Firefly - What happened on Thursday 13th October
Over the next few weeks I will be sending out a number of blogs to provide the highlights of Firefly's travels from Mauritius to Cape Town, South Africa. This is why the blogs stopped.....there has been a lot of work involved in getting Firefly repaired.....
At 1330 on Thursday 13th October Firefly collided with a ship, a 623 feet long bulk carrier en route to Singapore. As with road accidents, it is not appropriate at this stage to provide details of the incident as there are legal proceedings underway. However, most importantly no one was hurt and it is also ok to state that Firefly came off somewhat worse than the ship!

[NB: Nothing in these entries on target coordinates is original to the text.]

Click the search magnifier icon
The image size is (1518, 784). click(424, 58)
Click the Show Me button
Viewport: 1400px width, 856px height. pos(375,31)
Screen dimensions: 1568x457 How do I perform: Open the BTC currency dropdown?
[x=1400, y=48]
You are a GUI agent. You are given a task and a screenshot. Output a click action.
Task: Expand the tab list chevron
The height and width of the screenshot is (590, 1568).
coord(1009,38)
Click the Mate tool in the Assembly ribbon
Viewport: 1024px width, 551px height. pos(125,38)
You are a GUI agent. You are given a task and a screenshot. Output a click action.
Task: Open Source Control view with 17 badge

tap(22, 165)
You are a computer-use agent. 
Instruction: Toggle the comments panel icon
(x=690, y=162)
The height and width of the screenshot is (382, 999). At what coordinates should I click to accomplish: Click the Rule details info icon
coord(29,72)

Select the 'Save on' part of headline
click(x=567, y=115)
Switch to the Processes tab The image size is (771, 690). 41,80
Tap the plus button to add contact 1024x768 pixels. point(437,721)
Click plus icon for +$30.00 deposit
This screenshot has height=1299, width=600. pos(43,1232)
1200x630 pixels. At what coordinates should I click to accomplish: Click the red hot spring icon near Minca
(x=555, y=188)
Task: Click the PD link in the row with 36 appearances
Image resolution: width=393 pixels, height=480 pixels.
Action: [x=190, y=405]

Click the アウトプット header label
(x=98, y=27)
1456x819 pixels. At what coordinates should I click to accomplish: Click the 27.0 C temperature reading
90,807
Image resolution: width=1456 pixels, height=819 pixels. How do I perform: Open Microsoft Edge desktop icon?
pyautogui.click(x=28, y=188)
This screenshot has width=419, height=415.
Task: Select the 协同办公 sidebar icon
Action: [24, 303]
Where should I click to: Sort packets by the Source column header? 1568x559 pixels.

Firefly was heading just south of east and hit the starboard side of the ship, heading north east - an impact angle of about 30 degrees. Firefly was constructed in cedar strip using the west epoxy system with the intention that she would be light and strong. This was very beneficial in the circumstances and she literally bounced off the ship.
Impacting bow first, and then hitting the ship several times before managing to steer away resulted in damage all down the starboard side. From a bent bow sprit and anchor at the front to a damaged radar pillar and destroyed pushpit at the stern. The main impact was however taken by the jib foil and furler, mast, boom and rigging and sails - as Firefly was heeling toward the ship and on the windward side. Post collision the adrenalin was pumping and despite looking like a missile has hit, the hull was completely sound with just cosmetic damage to the toe rail and small sections of the top sides.
The mast came off worst with the spreaders on the starboard side being forced backwards causing the mast to be seriously damaged where the upper and lower spreaders attach. Spinnaker halyards were rapidly rigged to take the load as the cap shroud was parting. Keeping the wind on the port side, effectively helping to keep the rig upright was the safest option and we continued to sail like this for the next day. The wind then dropped away and Firefly made it to Mauritius under engine.
Following a sat phone called to both World Cruising and our first class insurance company, Admiral, things were underway regarding getting Firefly safely to Mauritius and repairs underway. Once berthed in Mauritius, we had excellent assistance from the local rigger, Herve Laurent (ex Vendee Globe Skipper), Taylor Smith Boatyard in Port Louis and Associated Rigging in Cape Town. Firefly was hauled in Mauritius and while the mast was being temporarily repaired, much of the damage to the toe rail and equipment was completed.
Firefly left Mauritius just a couple of days behind the World ARC fleet and caught up in Reunion. She then sailed the tough leg to Richards Bay and onto Cape Town where a new rig was installed by Associated Rigging during the month long stopover. There are a some repair tasks remaining but Firefly is once again looking very good - the support throughout from Admiral Insurance, World Cruising and all of the contractors has been excellent and I really appreciate the efforts of everyone who has been involved.